Après les attentats terroristes sanglants commis en France, en Belgique et en Allemagne en 2015 et 2016, l'Union européenne doit, à l'évidence, se recentrer sur quelques missions fondamentales, un « coeur de métier » représentatif de la valeur ajoutée susceptible d'être apportée aux États membres. En effet, le choc de la crise migratoire a perturbé les agendas et suscité des dissensions internes qui ne sont toujours pas surmontées ; le climat d'euroscepticisme et la fronde de certains pays d'Europe centrale et orientale s'ajoutent à ces difficultés. Le président Juncker est parfaitement conscient de cette nécessité de recentrage.

Je souhaite maintenant évoquer deux exemples : le parquet européen et le mandat d'arrêt européen.

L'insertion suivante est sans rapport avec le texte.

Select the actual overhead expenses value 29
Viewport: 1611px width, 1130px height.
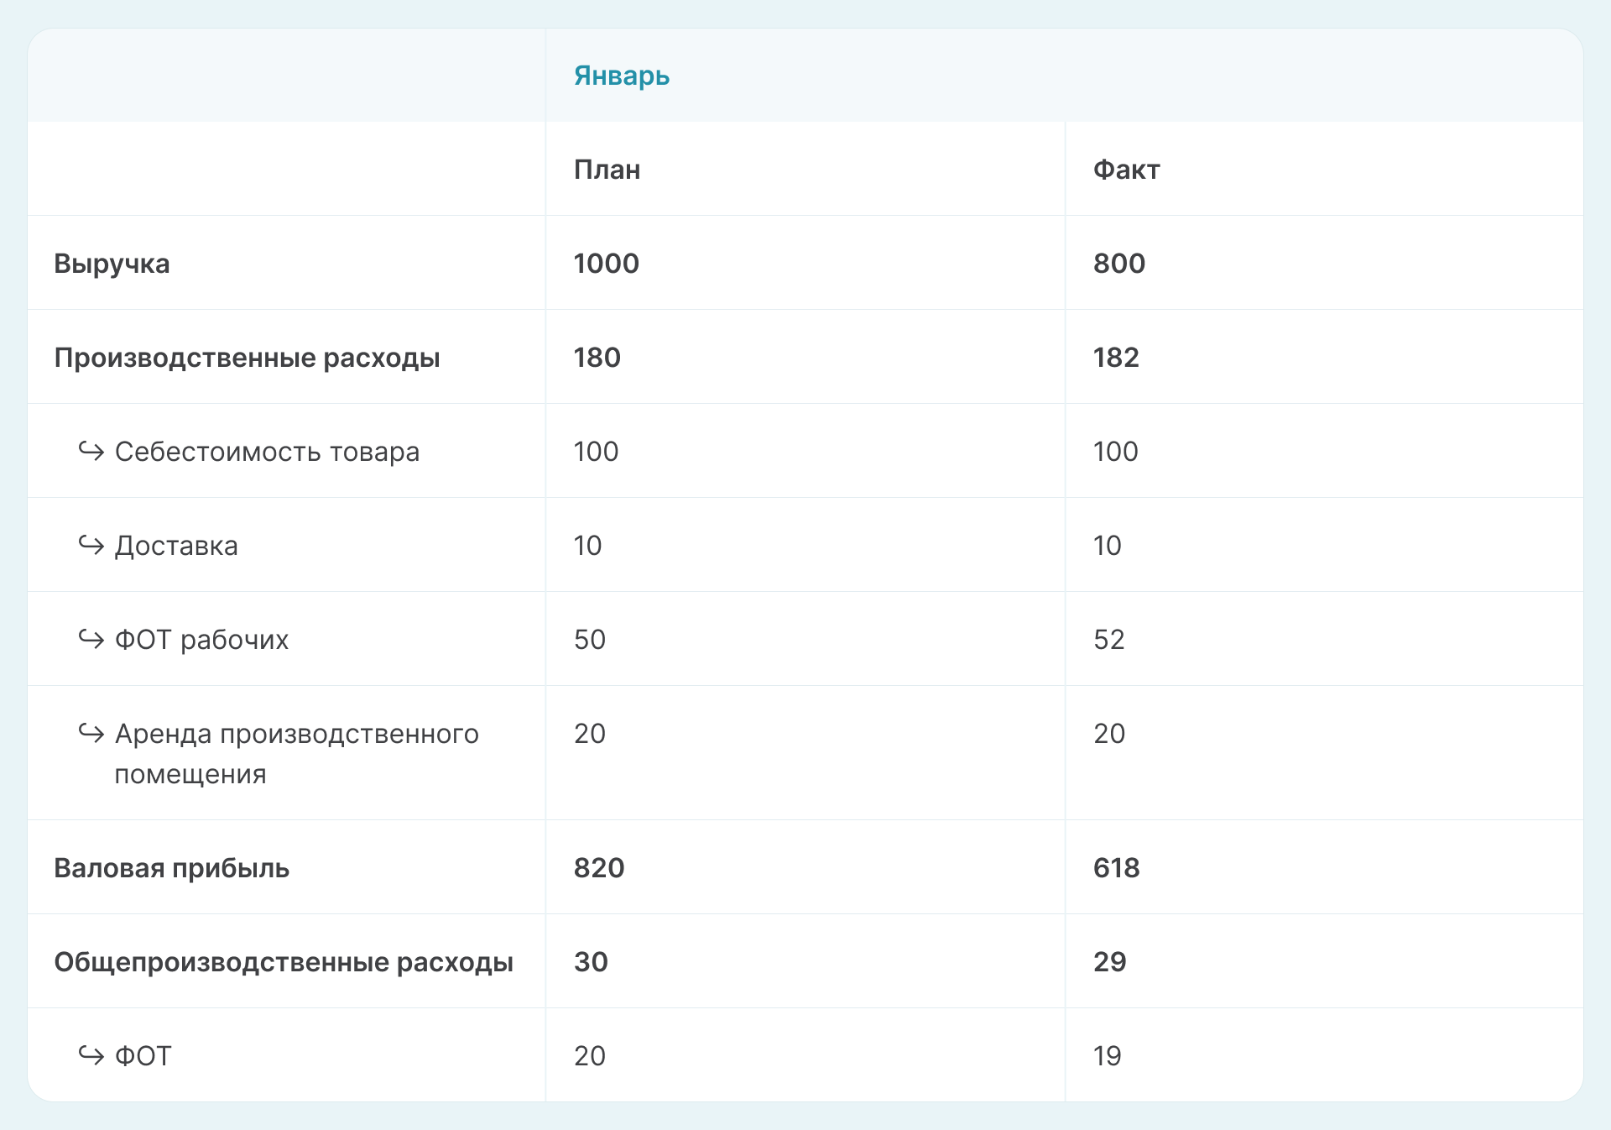(x=1109, y=962)
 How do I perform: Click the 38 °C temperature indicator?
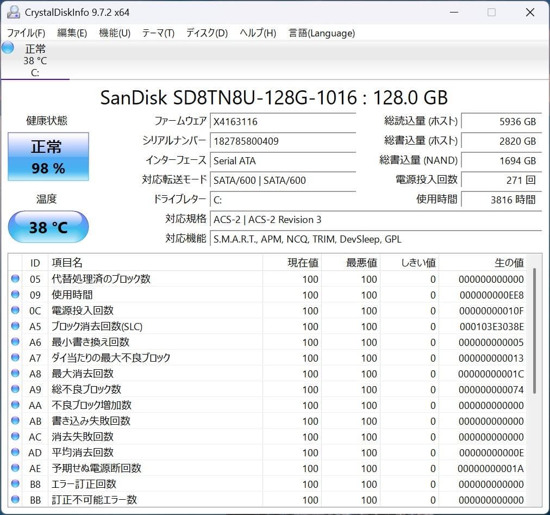pos(48,227)
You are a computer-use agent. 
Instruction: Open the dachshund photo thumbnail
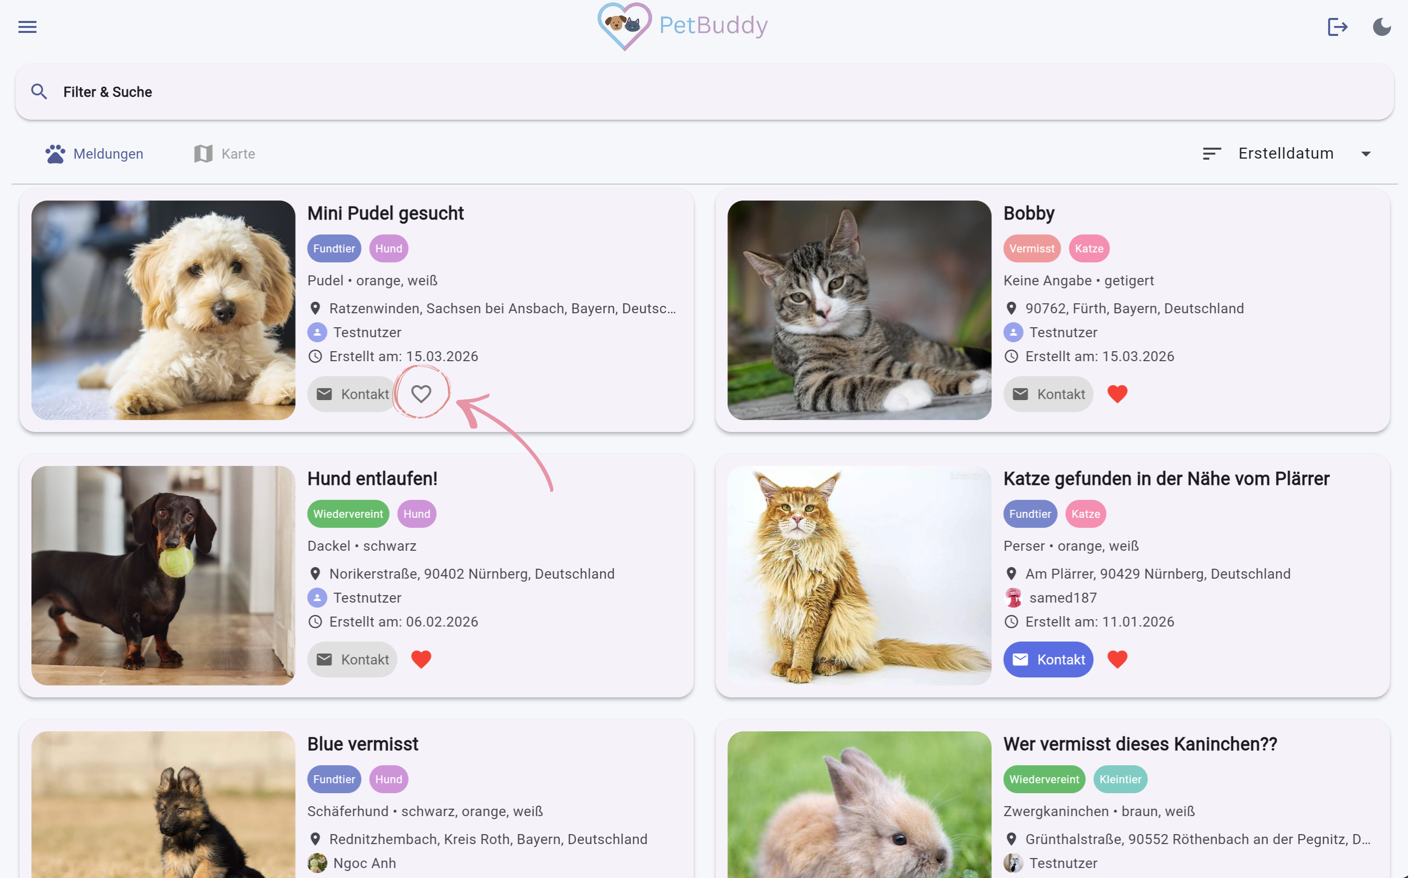tap(163, 575)
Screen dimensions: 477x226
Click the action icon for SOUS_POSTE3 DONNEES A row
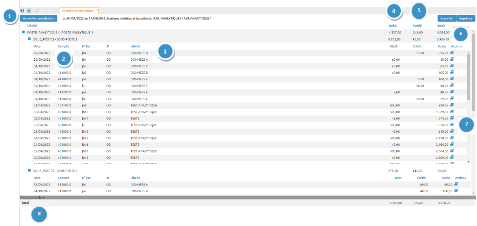pos(456,184)
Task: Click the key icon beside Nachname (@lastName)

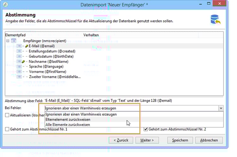Action: 23,62
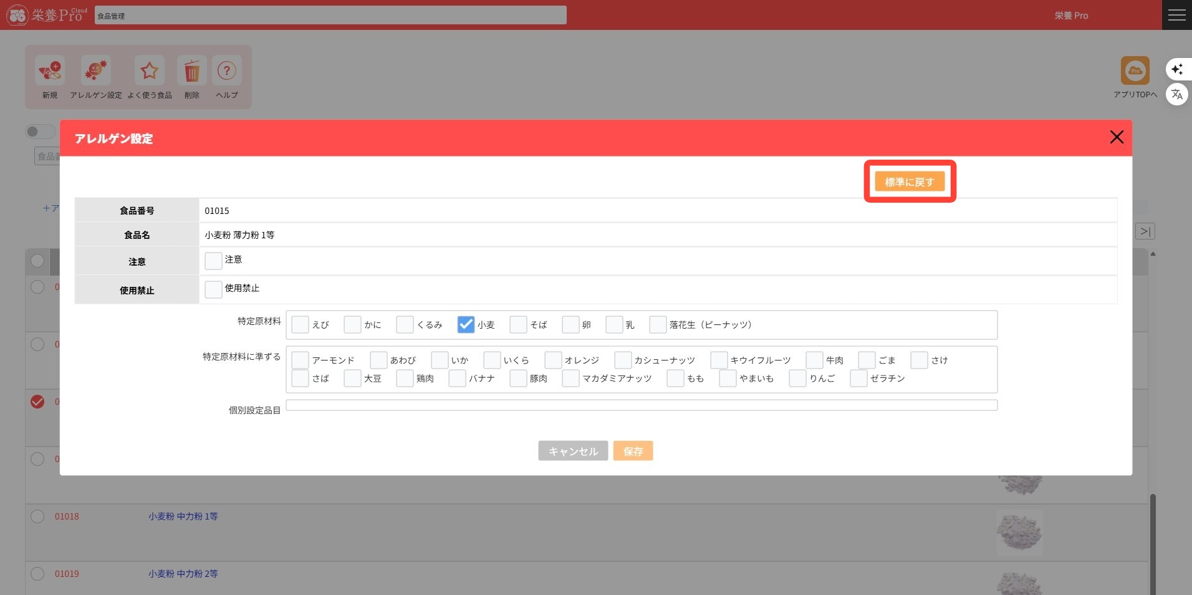Click the 保存 button

point(633,451)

L'article 86 du traité de Lisbonne permet au Conseil d'instituer un parquet européen, à partir d'Eurojust, pour combattre les infractions les plus graves. C'est dans ce cadre que la Commission a présenté en 2013 une proposition de règlement portant création d'un parquet européen ; elle envisageait la mise en place de procureurs délégués, faisant partie à la fois du parquet européen et des ministères publics nationaux.

Un débat a alors porté sur la structure du parquet européen, sur l'extension de sa compétence et sur la notion de compétence partagée du parquet européen avec celle des autorités judiciaires des États membres. Dans ce domaine, l'esprit de souveraineté est évidemment très présent.

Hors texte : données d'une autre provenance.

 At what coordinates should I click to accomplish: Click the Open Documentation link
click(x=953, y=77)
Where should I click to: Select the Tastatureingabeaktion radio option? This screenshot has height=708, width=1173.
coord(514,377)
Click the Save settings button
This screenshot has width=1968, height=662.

Le Sénat a adopté deux résolutions européennes et un avis motivé, qui, grâce à l'appui de plusieurs parlements nationaux, vaut « carton jaune ». Cet avis exprime une préférence pour un parquet de forme collégiale, avec éventuellement une rotation entre les pays, s'appuyant sur des délégués nationaux.

Où en sommes-nous aujourd'hui ? La situation s'est plutôt dégradée et le noyau de pays favorables au parquet européen s'est réduit. Les réticences plus ou moins fortes de pays tels que le Royaume-Uni, l'Irlande, le Danemark, la Suède, les Pays-Bas, la Pologne et la Hongrie devraient déboucher sur une solution de coopération renforcée.

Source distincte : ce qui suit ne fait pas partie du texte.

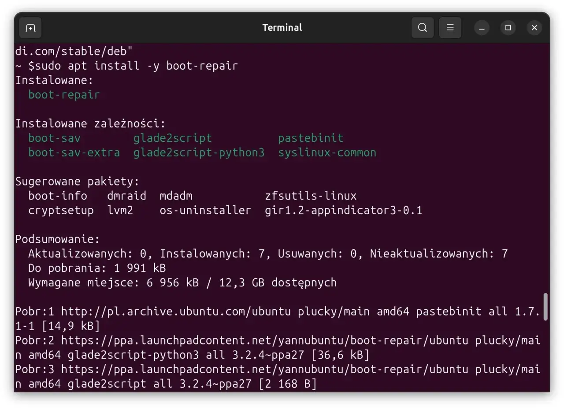Click the glade2script-python3 package text
Viewport: 564px width, 408px height.
coord(199,152)
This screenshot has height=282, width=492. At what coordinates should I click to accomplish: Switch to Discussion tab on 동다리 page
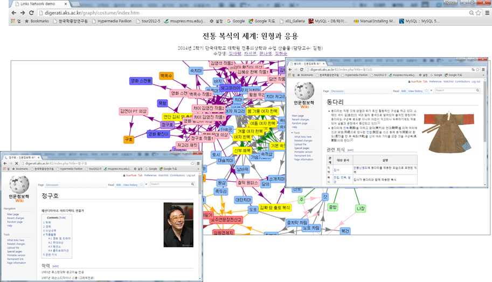click(337, 91)
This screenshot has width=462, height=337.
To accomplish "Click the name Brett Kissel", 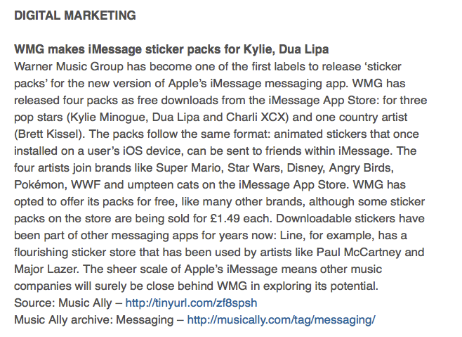I will [x=50, y=134].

La compétence du parquet européen en matière de fraude à la TVA fait également l'objet de discussions. Le ministère français de l'économie n'y était pas favorable, mais l'ampleur de la fraude est considérable.

Second exemple - plus positif, celui-là - : le mandat d'arrêt européen. Entré en vigueur le 1er janvier 2004, il fonctionne. Il s'agit d'une procédure exclusivement judiciaire. La décision de remettre ou non une personne sur la base d'un mandat d'arrêt européen ne relève que des autorités judiciaires, contrairement à la procédure d'extradition qui fait intervenir l'État, donc l'autorité politique.

Pour 32 catégories d'infractions graves, c'est-à-dire un champ d'action très large, le mandat d'arrêt européen supprime le principe de double incrimination, selon lequel le comportement au titre duquel la remise est demandée doit constituer une infraction pénale, tant dans l'État requérant que dans l'État où la personne recherchée est arrêtée.

Les États membres ne peuvent pas refuser de remettre leurs propres ressortissants, à moins de se charger eux-mêmes des poursuites ou de l'exécution de la peine d'emprisonnement. Toutefois, le mandat d'arrêt européen peut être refusé quand il s'oppose à certains grands principes du droit, comme le non bis in idem par exemple.

Les délais prévus sont brefs. L'État dans lequel la personne est arrêtée doit renvoyer cette personne dans l'État qui a émis le mandat d'arrêt européen dans un délai maximal de 90 jours à compter de son arrestation. Si la personne intéressée consent à sa remise, la décision doit être prise dans un délai de 10 jours.

Le mandat d'arrêt européen est opérationnel dans les 28 États membres et les évaluations montrent qu'il fonctionne bien. Il est devenu un outil classique pour nos juridictions. De 2005 à 2014, les mandats délivrés ont ainsi été multipliés par deux, passant de 7 000 à 14 000 environ, et les personnes remises sont passées de 1 500 à 5 500. Il s'agit donc d'une procédure qui est à l'honneur de la construction européenne.